WORK REQUIRED: The response should contain every entry, reproduced exactly.

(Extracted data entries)
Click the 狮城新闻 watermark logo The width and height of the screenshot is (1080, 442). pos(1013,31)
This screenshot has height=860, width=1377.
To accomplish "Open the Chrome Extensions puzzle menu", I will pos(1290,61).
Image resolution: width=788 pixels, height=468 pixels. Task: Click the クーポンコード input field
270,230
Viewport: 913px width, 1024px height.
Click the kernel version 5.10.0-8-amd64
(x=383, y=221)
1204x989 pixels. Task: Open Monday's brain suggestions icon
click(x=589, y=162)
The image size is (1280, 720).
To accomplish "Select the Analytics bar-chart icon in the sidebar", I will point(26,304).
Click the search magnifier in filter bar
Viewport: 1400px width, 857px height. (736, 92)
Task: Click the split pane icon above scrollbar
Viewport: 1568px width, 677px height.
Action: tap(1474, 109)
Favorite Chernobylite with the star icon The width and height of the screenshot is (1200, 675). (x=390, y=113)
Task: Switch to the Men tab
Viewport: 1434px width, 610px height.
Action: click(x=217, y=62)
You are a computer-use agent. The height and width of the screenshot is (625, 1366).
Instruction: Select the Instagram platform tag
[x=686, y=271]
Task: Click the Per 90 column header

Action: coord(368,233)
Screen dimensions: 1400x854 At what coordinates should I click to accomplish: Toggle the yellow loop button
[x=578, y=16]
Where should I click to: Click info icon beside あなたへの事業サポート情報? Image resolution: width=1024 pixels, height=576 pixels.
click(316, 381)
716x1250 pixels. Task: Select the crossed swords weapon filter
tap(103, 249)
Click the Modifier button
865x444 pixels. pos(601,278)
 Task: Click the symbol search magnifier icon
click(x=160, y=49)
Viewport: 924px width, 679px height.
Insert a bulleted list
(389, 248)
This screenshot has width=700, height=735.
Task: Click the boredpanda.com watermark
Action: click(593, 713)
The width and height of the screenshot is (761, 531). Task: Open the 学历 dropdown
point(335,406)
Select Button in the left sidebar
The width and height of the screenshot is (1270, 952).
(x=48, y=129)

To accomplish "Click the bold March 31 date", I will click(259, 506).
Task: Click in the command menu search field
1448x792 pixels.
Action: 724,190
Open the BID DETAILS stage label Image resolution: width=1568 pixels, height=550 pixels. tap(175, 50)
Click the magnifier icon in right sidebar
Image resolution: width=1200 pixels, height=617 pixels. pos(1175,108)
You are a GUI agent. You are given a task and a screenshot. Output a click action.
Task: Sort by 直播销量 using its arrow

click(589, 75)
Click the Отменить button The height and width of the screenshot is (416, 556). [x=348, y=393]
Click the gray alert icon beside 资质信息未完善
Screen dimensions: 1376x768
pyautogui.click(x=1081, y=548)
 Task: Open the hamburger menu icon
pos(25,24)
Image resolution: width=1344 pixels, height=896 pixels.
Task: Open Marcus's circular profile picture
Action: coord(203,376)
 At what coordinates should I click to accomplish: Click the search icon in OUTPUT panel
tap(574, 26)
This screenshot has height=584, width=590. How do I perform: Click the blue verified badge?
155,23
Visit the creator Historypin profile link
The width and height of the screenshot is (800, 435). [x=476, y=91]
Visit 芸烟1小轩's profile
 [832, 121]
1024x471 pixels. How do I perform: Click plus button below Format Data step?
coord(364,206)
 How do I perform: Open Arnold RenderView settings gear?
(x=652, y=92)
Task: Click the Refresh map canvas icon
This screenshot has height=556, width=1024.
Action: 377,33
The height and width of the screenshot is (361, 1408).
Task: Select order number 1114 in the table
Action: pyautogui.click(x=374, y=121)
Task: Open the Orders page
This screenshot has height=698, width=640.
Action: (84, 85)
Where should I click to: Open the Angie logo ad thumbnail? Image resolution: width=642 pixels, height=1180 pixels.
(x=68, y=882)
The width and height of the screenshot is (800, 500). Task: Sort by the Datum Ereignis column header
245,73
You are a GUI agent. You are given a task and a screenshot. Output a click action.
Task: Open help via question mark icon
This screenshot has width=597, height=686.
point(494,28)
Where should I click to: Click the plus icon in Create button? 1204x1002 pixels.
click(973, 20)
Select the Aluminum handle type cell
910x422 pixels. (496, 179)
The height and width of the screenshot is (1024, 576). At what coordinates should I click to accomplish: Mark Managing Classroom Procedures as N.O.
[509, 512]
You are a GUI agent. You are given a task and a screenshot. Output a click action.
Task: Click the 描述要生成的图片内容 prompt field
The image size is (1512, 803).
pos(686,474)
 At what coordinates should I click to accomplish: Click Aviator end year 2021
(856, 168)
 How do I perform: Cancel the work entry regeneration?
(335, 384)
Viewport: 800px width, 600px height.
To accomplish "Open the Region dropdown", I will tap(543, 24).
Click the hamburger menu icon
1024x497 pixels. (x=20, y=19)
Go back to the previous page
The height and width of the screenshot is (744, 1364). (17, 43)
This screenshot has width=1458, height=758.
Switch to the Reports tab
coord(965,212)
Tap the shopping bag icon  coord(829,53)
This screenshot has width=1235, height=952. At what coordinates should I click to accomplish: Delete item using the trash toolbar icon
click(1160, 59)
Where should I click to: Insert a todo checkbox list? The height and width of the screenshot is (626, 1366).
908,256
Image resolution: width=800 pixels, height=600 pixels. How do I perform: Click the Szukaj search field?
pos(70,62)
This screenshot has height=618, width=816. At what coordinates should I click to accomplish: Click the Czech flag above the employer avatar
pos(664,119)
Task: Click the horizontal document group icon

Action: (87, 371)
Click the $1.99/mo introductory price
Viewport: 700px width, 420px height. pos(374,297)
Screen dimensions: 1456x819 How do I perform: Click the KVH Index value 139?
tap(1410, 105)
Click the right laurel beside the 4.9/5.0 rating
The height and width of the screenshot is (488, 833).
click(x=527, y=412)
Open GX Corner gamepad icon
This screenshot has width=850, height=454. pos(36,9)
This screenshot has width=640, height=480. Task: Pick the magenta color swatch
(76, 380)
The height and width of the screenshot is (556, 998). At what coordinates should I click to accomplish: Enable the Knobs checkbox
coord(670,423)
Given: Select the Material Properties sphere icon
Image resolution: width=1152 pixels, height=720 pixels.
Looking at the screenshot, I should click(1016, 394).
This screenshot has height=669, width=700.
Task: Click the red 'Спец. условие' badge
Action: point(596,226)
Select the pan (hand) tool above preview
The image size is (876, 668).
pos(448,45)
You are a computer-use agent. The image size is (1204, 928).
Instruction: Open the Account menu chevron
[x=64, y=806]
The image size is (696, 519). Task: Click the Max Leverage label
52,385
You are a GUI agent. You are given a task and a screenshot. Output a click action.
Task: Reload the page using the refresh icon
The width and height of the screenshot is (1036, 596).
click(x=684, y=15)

OUTPUT FOR THIS EXERCISE:
Click the 狮城新闻 watermark logo The width and height of the screenshot is (1080, 442). pos(1013,31)
This screenshot has height=860, width=1377.
To accomplish "Open the Chrome Extensions puzzle menu", I will pos(1290,61).
Image resolution: width=788 pixels, height=468 pixels. Task: Click the クーポンコード input field
270,230
Viewport: 913px width, 1024px height.
Click the kernel version 5.10.0-8-amd64
(x=383, y=221)
1204x989 pixels. Task: Open Monday's brain suggestions icon
click(x=589, y=162)
The image size is (1280, 720).
To accomplish "Select the Analytics bar-chart icon in the sidebar", I will point(26,304).
Click the search magnifier in filter bar
Viewport: 1400px width, 857px height. (736, 92)
Task: Click the split pane icon above scrollbar
Viewport: 1568px width, 677px height.
Action: tap(1474, 109)
Favorite Chernobylite with the star icon The width and height of the screenshot is (1200, 675). (x=390, y=113)
Task: Switch to the Men tab
Viewport: 1434px width, 610px height.
Action: click(x=217, y=62)
You are a computer-use agent. The height and width of the screenshot is (625, 1366).
Instruction: Select the Instagram platform tag
[x=686, y=271]
Task: Click the Per 90 column header

Action: coord(368,233)
Screen dimensions: 1400x854 At what coordinates should I click to accomplish: Toggle the yellow loop button
[x=578, y=16]
Where should I click to: Click info icon beside あなたへの事業サポート情報? Image resolution: width=1024 pixels, height=576 pixels.
click(316, 381)
716x1250 pixels. Task: Select the crossed swords weapon filter
tap(103, 249)
Click the Modifier button
865x444 pixels. pos(601,278)
 Task: Click the symbol search magnifier icon
click(x=160, y=49)
Viewport: 924px width, 679px height.
Insert a bulleted list
(389, 248)
This screenshot has width=700, height=735.
Task: Click the boredpanda.com watermark
Action: click(593, 713)
The width and height of the screenshot is (761, 531). Task: Open the 学历 dropdown
point(335,406)
Select Button in the left sidebar
The width and height of the screenshot is (1270, 952).
(x=48, y=129)

To accomplish "Click the bold March 31 date", I will click(259, 506).
Task: Click in the command menu search field
1448x792 pixels.
Action: 724,190
Open the BID DETAILS stage label Image resolution: width=1568 pixels, height=550 pixels. tap(175, 50)
Click the magnifier icon in right sidebar
Image resolution: width=1200 pixels, height=617 pixels. pos(1175,108)
You are a GUI agent. You are given a task and a screenshot. Output a click action.
Task: Sort by 直播销量 using its arrow

click(589, 75)
Click the Отменить button The height and width of the screenshot is (416, 556). [x=348, y=393]
Click the gray alert icon beside 资质信息未完善
Screen dimensions: 1376x768
pyautogui.click(x=1081, y=548)
 Task: Open the hamburger menu icon
pos(25,24)
Image resolution: width=1344 pixels, height=896 pixels.
Task: Open Marcus's circular profile picture
Action: coord(203,376)
 At what coordinates should I click to accomplish: Click the search icon in OUTPUT panel
tap(574, 26)
This screenshot has height=584, width=590. How do I perform: Click the blue verified badge?
155,23
Visit the creator Historypin profile link
The width and height of the screenshot is (800, 435). [x=476, y=91]
Visit 芸烟1小轩's profile
 [832, 121]
1024x471 pixels. How do I perform: Click plus button below Format Data step?
coord(364,206)
 How do I perform: Open Arnold RenderView settings gear?
(x=652, y=92)
Task: Click the Refresh map canvas icon
This screenshot has height=556, width=1024.
Action: 377,33
The height and width of the screenshot is (361, 1408).
Task: Select order number 1114 in the table
Action: pyautogui.click(x=374, y=121)
Task: Open the Orders page
This screenshot has height=698, width=640.
Action: (84, 85)
Where should I click to: Open the Angie logo ad thumbnail? Image resolution: width=642 pixels, height=1180 pixels.
(x=68, y=882)
The width and height of the screenshot is (800, 500). Task: Sort by the Datum Ereignis column header
245,73
You are a GUI agent. You are given a task and a screenshot. Output a click action.
Task: Open help via question mark icon
This screenshot has width=597, height=686.
point(494,28)
Where should I click to: Click the plus icon in Create button? 1204x1002 pixels.
click(973, 20)
Select the Aluminum handle type cell
910x422 pixels. (496, 179)
The height and width of the screenshot is (1024, 576). At what coordinates should I click to accomplish: Mark Managing Classroom Procedures as N.O.
[509, 512]
You are a GUI agent. You are given a task and a screenshot. Output a click action.
Task: Click the 描述要生成的图片内容 prompt field
The image size is (1512, 803).
pos(686,474)
 At what coordinates should I click to accomplish: Click Aviator end year 2021
(856, 168)
 How do I perform: Cancel the work entry regeneration?
(335, 384)
Viewport: 800px width, 600px height.
To accomplish "Open the Region dropdown", I will tap(543, 24).
Click the hamburger menu icon
1024x497 pixels. (x=20, y=19)
Go back to the previous page
The height and width of the screenshot is (744, 1364). (17, 43)
This screenshot has width=1458, height=758.
Switch to the Reports tab
coord(965,212)
Tap the shopping bag icon  coord(829,53)
This screenshot has width=1235, height=952. At what coordinates should I click to accomplish: Delete item using the trash toolbar icon
click(1160, 59)
Where should I click to: Insert a todo checkbox list? The height and width of the screenshot is (626, 1366).
908,256
Image resolution: width=800 pixels, height=600 pixels. How do I perform: Click the Szukaj search field?
pos(70,62)
This screenshot has height=618, width=816. At what coordinates should I click to accomplish: Click the Czech flag above the employer avatar
pos(664,119)
Task: Click the horizontal document group icon

Action: (87, 371)
Click the $1.99/mo introductory price
Viewport: 700px width, 420px height. pos(374,297)
Screen dimensions: 1456x819 How do I perform: Click the KVH Index value 139?
tap(1410, 105)
Click the right laurel beside the 4.9/5.0 rating
The height and width of the screenshot is (488, 833).
click(x=527, y=412)
Open GX Corner gamepad icon
This screenshot has width=850, height=454. pos(36,9)
This screenshot has width=640, height=480. Task: Pick the magenta color swatch
(76, 380)
The height and width of the screenshot is (556, 998). At what coordinates should I click to accomplish: Enable the Knobs checkbox
coord(670,423)
Given: Select the Material Properties sphere icon
Image resolution: width=1152 pixels, height=720 pixels.
Looking at the screenshot, I should click(1016, 394).
This screenshot has height=669, width=700.
Task: Click the red 'Спец. условие' badge
Action: point(596,226)
Select the pan (hand) tool above preview
The image size is (876, 668).
pos(448,45)
You are a computer-use agent. The image size is (1204, 928).
Instruction: Open the Account menu chevron
[x=64, y=806]
The image size is (696, 519). Task: Click the Max Leverage label
52,385
You are a GUI agent. You are given a task and a screenshot. Output a click action.
Task: Reload the page using the refresh icon
The width and height of the screenshot is (1036, 596).
click(x=684, y=15)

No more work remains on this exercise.